[Start of Attachment]

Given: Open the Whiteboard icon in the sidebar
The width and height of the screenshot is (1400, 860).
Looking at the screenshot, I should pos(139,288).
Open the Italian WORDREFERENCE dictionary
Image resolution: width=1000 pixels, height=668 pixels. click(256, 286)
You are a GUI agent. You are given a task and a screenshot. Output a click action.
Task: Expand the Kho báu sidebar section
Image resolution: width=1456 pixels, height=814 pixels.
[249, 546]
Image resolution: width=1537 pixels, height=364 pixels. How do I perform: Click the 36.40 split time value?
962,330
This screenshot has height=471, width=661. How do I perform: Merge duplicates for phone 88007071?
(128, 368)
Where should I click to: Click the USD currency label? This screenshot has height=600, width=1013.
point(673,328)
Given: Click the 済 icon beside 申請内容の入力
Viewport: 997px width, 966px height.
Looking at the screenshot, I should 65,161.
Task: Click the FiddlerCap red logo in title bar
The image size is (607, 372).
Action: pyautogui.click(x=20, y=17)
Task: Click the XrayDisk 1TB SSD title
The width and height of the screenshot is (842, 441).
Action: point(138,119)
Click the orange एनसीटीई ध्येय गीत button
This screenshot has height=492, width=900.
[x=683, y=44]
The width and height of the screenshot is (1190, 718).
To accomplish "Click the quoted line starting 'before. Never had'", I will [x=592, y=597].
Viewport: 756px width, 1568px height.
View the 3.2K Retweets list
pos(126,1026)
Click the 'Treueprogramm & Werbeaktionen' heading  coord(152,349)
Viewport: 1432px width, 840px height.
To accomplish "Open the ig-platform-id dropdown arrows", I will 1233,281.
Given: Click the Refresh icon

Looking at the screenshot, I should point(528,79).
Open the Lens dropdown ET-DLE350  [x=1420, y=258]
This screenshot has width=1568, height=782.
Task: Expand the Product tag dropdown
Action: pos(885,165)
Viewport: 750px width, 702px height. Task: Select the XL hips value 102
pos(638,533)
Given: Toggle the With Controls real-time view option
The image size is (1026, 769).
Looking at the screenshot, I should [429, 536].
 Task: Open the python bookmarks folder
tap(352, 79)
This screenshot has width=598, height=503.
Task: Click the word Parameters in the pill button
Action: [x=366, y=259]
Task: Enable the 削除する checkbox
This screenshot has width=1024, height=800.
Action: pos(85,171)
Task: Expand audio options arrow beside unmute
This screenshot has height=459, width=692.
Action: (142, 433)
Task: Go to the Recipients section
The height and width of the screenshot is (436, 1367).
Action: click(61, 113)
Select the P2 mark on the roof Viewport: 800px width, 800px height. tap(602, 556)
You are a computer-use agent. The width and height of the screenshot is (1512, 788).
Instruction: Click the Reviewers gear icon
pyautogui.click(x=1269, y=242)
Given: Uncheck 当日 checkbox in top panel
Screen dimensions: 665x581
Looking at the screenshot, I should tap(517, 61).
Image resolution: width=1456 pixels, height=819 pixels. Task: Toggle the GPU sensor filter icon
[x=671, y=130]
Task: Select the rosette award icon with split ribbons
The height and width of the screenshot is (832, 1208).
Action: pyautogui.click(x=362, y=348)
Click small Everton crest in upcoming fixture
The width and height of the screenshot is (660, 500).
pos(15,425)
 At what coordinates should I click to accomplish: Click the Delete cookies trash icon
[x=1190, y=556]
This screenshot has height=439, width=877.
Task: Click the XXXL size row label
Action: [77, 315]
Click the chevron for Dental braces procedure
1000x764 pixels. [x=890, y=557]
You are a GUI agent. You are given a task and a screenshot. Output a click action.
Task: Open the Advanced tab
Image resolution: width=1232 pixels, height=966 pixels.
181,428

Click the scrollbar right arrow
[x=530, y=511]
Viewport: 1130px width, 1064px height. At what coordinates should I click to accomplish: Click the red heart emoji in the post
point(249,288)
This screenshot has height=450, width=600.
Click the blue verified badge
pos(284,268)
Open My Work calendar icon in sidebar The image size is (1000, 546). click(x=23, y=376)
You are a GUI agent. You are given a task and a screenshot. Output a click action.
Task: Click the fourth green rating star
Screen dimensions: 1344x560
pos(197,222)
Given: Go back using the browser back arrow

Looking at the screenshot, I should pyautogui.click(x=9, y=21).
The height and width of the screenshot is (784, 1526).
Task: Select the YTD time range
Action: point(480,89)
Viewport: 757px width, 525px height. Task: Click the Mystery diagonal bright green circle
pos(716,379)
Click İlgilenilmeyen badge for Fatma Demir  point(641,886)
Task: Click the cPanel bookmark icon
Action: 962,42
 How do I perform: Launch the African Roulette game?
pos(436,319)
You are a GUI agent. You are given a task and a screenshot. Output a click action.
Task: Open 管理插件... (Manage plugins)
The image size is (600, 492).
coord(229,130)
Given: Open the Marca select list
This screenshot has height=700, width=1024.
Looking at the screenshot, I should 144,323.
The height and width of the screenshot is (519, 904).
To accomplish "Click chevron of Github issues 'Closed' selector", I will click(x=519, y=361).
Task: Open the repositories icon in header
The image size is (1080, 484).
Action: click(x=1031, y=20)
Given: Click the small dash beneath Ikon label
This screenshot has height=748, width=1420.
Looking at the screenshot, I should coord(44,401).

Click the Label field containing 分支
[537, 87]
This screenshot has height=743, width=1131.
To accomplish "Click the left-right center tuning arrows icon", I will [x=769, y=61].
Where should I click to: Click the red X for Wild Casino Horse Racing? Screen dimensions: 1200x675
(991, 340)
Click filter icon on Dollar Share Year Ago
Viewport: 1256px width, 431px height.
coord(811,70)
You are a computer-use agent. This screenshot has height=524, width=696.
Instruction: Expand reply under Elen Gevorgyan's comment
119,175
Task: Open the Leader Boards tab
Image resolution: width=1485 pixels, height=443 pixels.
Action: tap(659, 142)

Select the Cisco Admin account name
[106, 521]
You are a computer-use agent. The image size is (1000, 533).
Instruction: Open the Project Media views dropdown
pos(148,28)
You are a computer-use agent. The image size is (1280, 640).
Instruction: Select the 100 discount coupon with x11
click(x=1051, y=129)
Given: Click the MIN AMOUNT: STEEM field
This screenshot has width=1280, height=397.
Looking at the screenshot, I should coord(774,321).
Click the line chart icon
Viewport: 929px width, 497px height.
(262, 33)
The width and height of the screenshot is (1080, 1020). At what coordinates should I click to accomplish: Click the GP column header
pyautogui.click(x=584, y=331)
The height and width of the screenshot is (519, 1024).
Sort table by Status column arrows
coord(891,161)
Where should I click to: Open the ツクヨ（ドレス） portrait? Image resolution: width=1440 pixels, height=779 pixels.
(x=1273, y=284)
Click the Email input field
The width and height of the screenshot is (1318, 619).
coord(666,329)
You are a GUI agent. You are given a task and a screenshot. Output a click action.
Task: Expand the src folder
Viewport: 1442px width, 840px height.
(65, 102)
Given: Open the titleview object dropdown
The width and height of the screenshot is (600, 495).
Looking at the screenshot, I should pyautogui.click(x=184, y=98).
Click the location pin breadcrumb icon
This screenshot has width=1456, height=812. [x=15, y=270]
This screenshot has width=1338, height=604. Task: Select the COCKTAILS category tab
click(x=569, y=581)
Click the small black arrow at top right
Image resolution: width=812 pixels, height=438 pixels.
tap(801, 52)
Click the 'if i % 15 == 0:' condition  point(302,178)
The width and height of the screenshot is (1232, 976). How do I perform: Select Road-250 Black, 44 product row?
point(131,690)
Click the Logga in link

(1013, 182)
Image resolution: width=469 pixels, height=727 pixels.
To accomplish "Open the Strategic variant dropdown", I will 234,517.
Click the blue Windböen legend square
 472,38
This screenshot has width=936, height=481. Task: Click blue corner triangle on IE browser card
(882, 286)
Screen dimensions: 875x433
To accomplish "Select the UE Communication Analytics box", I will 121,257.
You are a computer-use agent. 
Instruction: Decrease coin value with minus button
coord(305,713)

[End of Attachment]

**Requirement:** Ascertain the number of lines in the entries that include the word "sidebar", and report only that number.

**Your solution:** 3